Massimo Fichera is Academy of Finland Research Fellow and Adjunct Professor in EU Law at the Faculty of Law, University of Helsinki. He was previously, in the same University, Lecturer in European Studies at the Network for European Studies, and Post-Doctoral Fellow at the Faculty of Law, University of Helsinki. His interests lie in constitutional theory, European Union Law and the interaction between European Union Law and International Law. Before joining the University of Helsinki, he completed his PhD at the University of Edinburgh and carried out research during his internships in several international organizations, including the European Commission and the United Nations. He holds a degree in Law (University of Messina) and a Master in International Affairs (ISPI, Milan) and qualified as Avvocato in Italy. He has been Visiting Research Fellow at the Universities of Lund and Edinburgh and at the European University Institute and has produced policy papers and consultancy work for a number of institutions, such as the European Commission.

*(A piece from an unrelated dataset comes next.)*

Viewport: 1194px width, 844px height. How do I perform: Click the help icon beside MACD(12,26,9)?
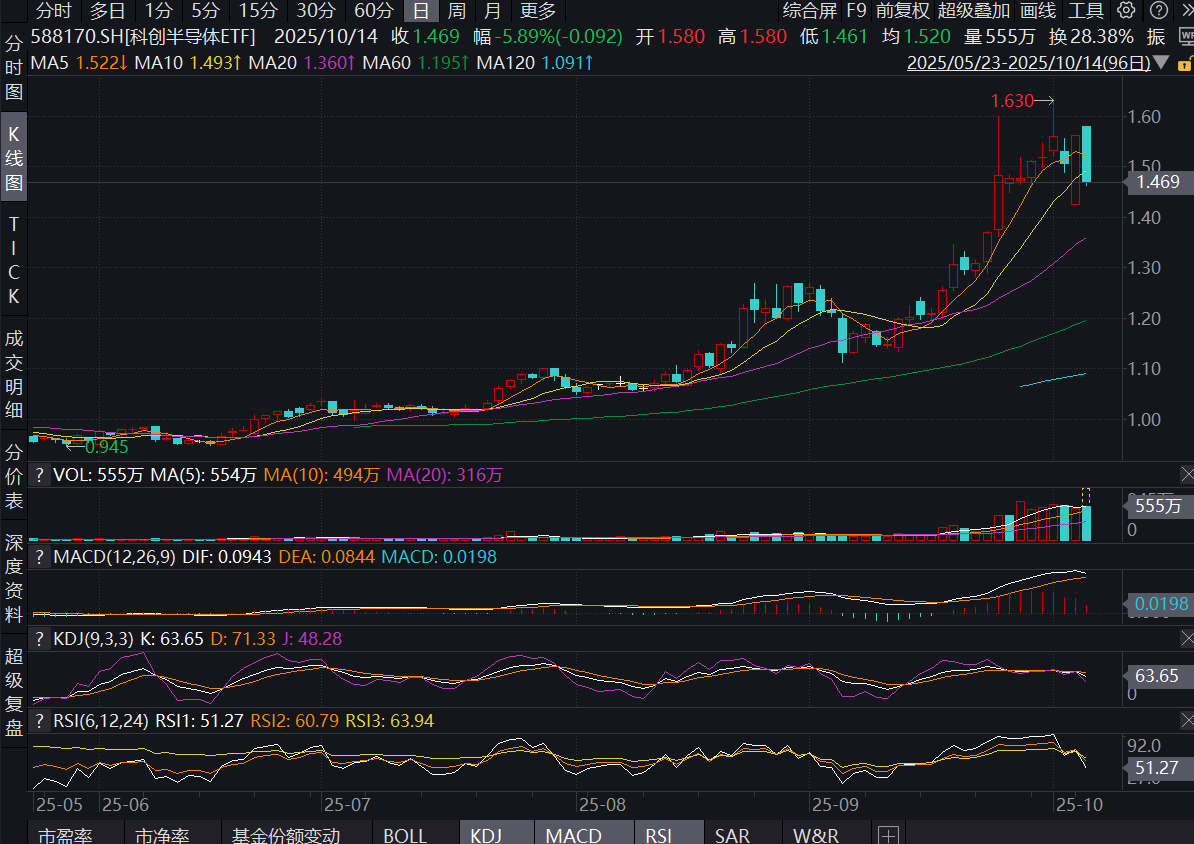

His latest monograph is “The Foundations of the European Union as a Polity” (Edward Elgar).
Massimo Fichera
The Foundations of the European Union as a Polity.
The overall purpose of this project is to reconsider the foundations of the European Union (EU) as a polity. The EU is normally configured as an internal market with an essentially economic core. From this perspective, the traditional narrative depicts the liberal project of European integration as the gradual and progressive development from an economic community, in which fundamental rights are absent, to a fully fledged organization or polity, which is "founded on the values of respect for human dignity, freedom, democracy, equality, the rule of law and respect for human rights (...). According to this narrative, the European Community/EU, whose original spirit is that of preventing the return of war among European countries, would have finally emerged as an "enlightened" human rights regime, thanks to the initiative of a few outstanding political leaders and the relentless activity of the Court of Justice of the European Union (ECJ). The culmination of this development would be the achievement of an "area of freedom, security and justice" (AFSJ), which is, in the words of the Treaty of Lisbon, "offered" by the EU to its citizens.
The proposed project aims to question this received narrative and argue instead that, right at the core of the EU, security and fundamental rights operate as self-justifying discourses of power, and therefore in terms of empowerment both of the EU citizen and of the EU as a collective entity. Power is here interpreted as impersonal, diffuse, anonymous and all-inclusive. Yet, there are relevant contradictions in the interaction between these discourses, because the EU citizen cannot be empowered without at the same time being dis-empowered. Europe as an AFSJ constitutes and justifies itself as a polity through a multidimensional vision of security, which merges with fundamental rights. The project’s claim is that the history of Europe as a polity is marked by the discourses mentioned above much more than may appear at first sight. They appear formally as universalistic discourses, but in fact operate along an ambiguous, nuanced inside/outside dichotomy. In reality, what ultimately emerges is the imperialistic dimension of security and fundamental rights. The EU liberal project of integration employs them to justify its own existence and deny conflict. The reality is that conflict cannot be denied and, on the contrary, it is constitutive of the relationship both between the EU and its Member States and between the EU and the rest of the world.